And so there's nothing preventing us from
-
applying the generator again. So we'll
take the generator apply it to this random
-
looking thing and we should be able to get
this random looking thing. This pair over
-
here that's random looking. And we can do
the same thing again, and again, and
-
again. And now basically we've built a new
generator that outputs elements in K to
-
the eighth, as opposed to K to the fourth.
And again the proof of security is very
-
much the same as the one I just showed you
essentially you gradually change the
-
outputs into truly random outputs. So we
would change this to a truly random
-
output, then this, then that, then this,
then that and so on and so forth. Until
-
finally we get something that's truly
random and therefore the original two
-
distributions we started with G2K and
truly random are indistinguishable. Okay,
-
so far so good. So now we have a generator
that outputs elements in K to the eighth.
-
Now if we do that basically we get a three
bit PRF. In other words, at zero, zero,
-
zero this PRF would output this block, and
so on and so forth until one, one, one it
-
would output this block. Now the
interesting thing is that in fact this PRF
-
is easy to compute. For example, suppose
we wanted to compute the PRF at the point
-
one zero one. Okay, it's a three bit PRF.
Okay so one zero one. How would we do
-
that? Well basically we would start from
the original key K. And now we would apply
-
the generator G but we would only pay
attention to the right output of G,
-
because the first bit is one. And then we
will apply the generator again, but we
-
would only pay attention to the left of
the output of the generator because the
-
second bit is zero. And then we would
apply the generator again and only pay
-
attention to the right outputs because the
third bit is one and that would be the
-
final output.

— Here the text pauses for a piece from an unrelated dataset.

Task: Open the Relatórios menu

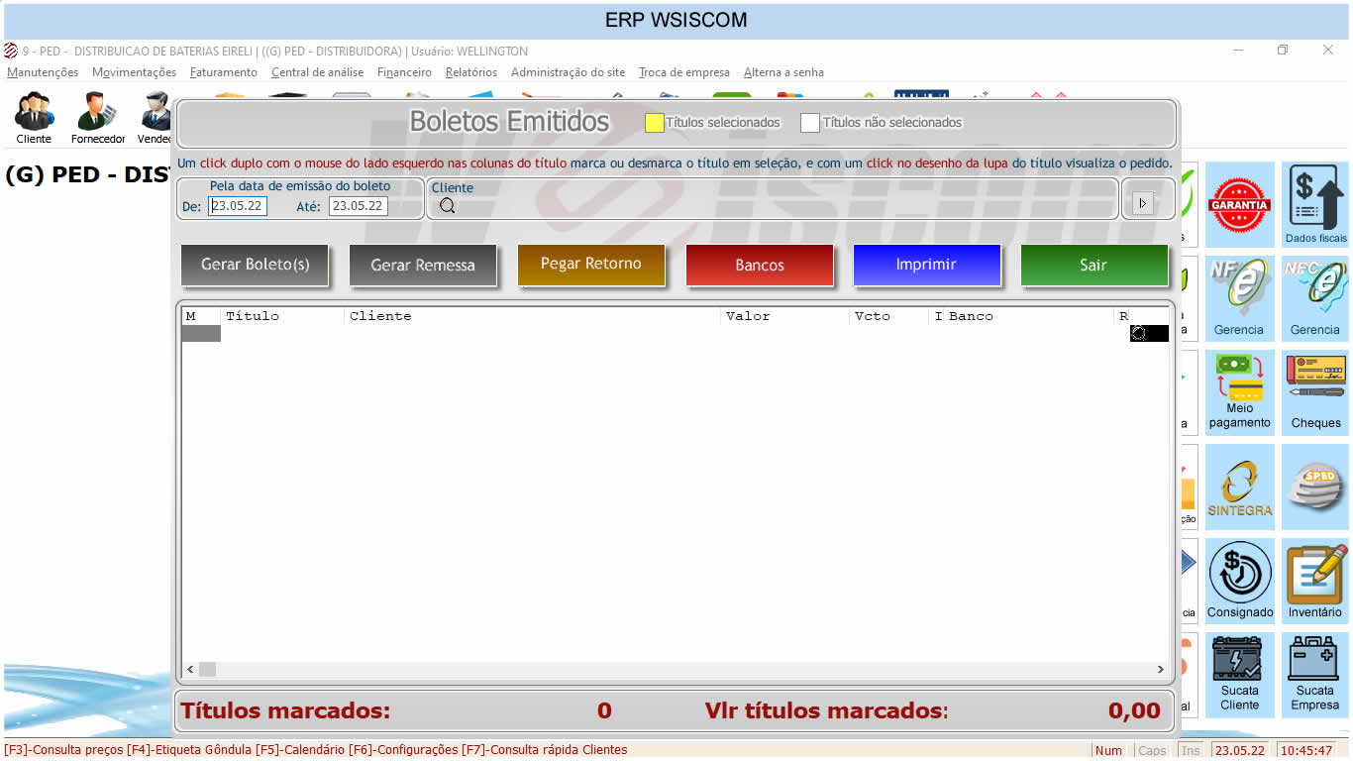Action: (470, 72)
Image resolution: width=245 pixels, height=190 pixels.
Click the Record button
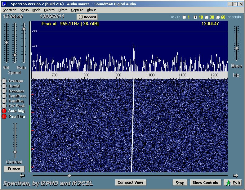pyautogui.click(x=87, y=17)
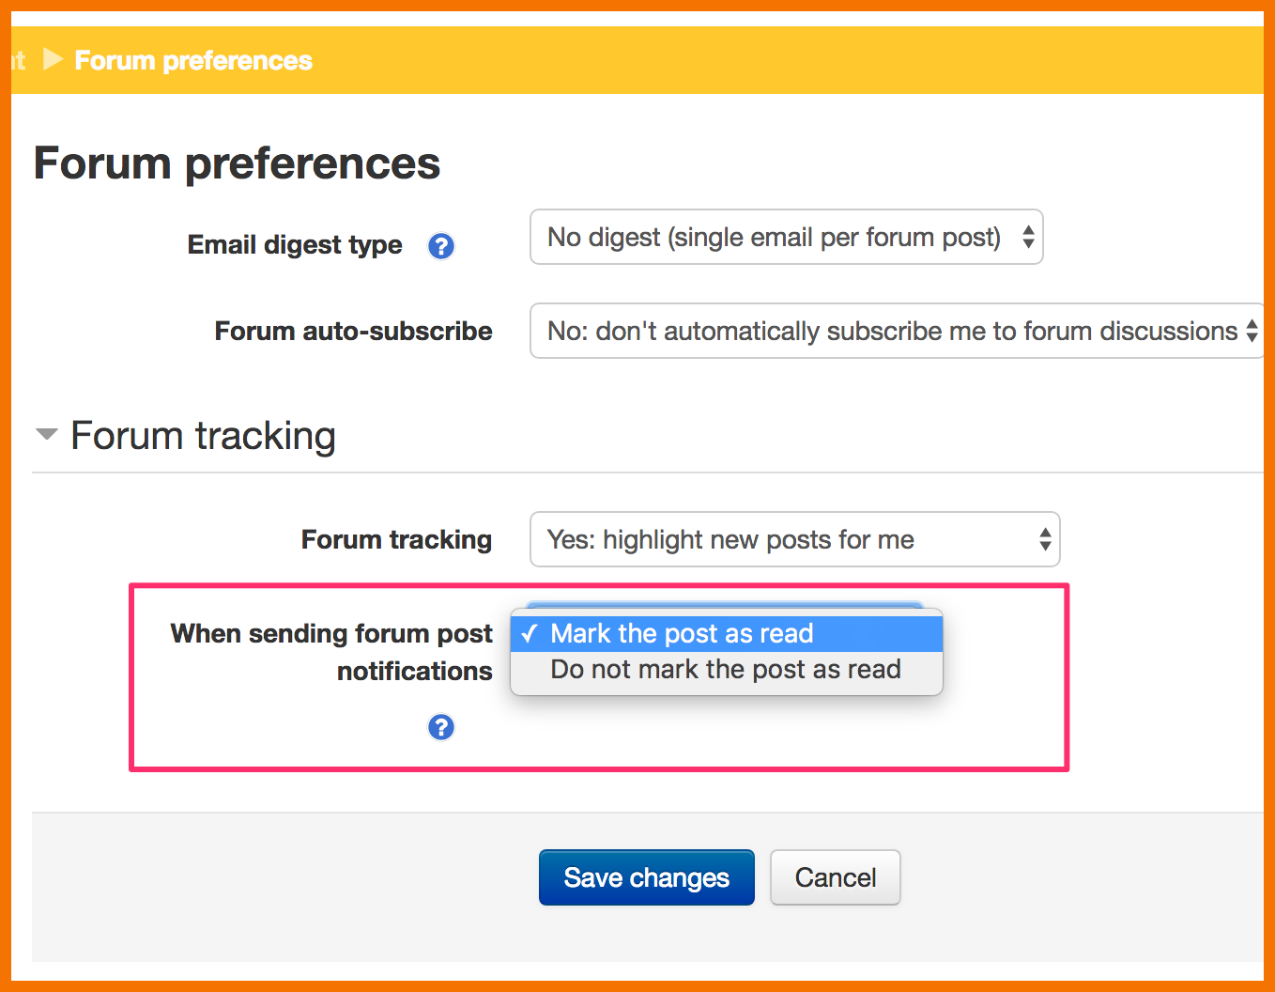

Right, so you can see that,
that lead us to 101, and in fact because
-
the [inaudible] generator is pseudo
random, we know that, in particular that,
-
this output here is pseudo random. Okay,
so this gives us a three bit PRF. Well, if
-
it worked three times, there's no reason
why it can't work N times. And so if we
-
apply this transformation again and again,
we arrive at what's called a GGMPRF. Ggm
-
stands for Goldreich, Goldwasser and
Micali these are the inventors of
-
this PRF and the way it works is as
follows. So we start off with a generator
-
just doubles its outputs, and now we're
able to build a PRF that acts on a large
-
domain mainly a domain of size zero one to
the N. Or N could be as big as 128 or even
-
more. So let's see, suppose we're given an
input in 01 to the N, let me show you how
-
to evaluate the PRF. Well by now you
should actually have a good idea for how
-
to do it. Essentially we start from the
original key and then we apply the
-
generator and we take either the left or
the right side depending on the bit X0 and
-
then we arrive at the next key, K1. And
then we apply the generator again and we
-
take the left or the right side depending
on X1 and we arrive at the next key. And
-
then we do this again and again, until
finally we are arrive at the output. So we
-
have processed all end bits, and we arrive
at the output of this function. And
-
basically we can prove security again
pretty much along the same lines as we did
-
before, and we can show that if G is a
secure PRG, then in fact we get a secure
-
PRF, on 01 to the N, on a very large
domain. So that's fantastic. Now we have
-
we have essential, we have a PRF that's
provably secure, assuming that the
-
underlying generator is secure, and the
generator is supposedly much easier to
-
build than an actual PRF. And in fact it
works on blocks that can be very large, in
-
particular, 01 to the 128th, which is what
we needed. So you might ask well why isn't
-
this thing being used in practice? And the
reason is, that it's actually fairly slow.
-
So imagine we plug in as a generator we
plug in the salsa generator. So now to
-
evaluate this PRF at a 128 bit inputs, we
would basically have to run the salsa
-
generator 128 times. One time per bit of
the input. But then we would get a PRF
-
that's 128 times slower than the original
salsa. And that's much, much, much slower
-
than AES. Aes is a heuristic PRF. But
nevertheless it's much faster then what we
-
just got here. And so even though this is
a very elegant construction, it's not used
-
in practice to build pseudo random
functions although in a week we will be
-
using this type of construction to build a
message integrity mechanism. So the last
-
step, is basically now that we've built a
PRF, the questions is whether we can
-
actually build the block cypher. In other
words, can we actually build a secure PRP
-
from a secure PRG. Everything we've done
so far is not reversible. Again if you
-
look at this construction here, we can't
decrypt basically given the final outputs.
-
It is not possible to go back or at least
we don't know how to go back the, the
-
original inputs. So now the question of
interest is so can we actually solve the
-
problem we wanted solve initially? Mainly,
can we actually build a block cipher from
-
a secure PRG? So ill let you think about
this for a second, and mark the answer. So
-
of course I hope everyone said the answer
is yes and you already have all the
-
ingredients to do it. In particular, you
already know how to build a PRF from a
-
pseudo random generator. And we said that
once we have a PRF we can plug it into the
-
Luby-Rackoff construction, which if you
remember, is just a three-round feistel.
-
So we said that if you plug a secure PRF
into a three-round feistel, you get a
-
secure PRP. So combining these two
together, basically gives us a secure PRP
-
from a pseudo random generator. And this
is provably secure as long as the
-
underlying generator is secure. So it's a
beautiful result but unfortunately again
-
it's not used in practice because it's
considerably slower than heuristics
-
constructions like AES. Okay so
this completes our module on constructing
-
pseudo random permutations, and pseudo
random functions. And then in the next
-
module we're gonna talk about how to use
these things to do proper encryption.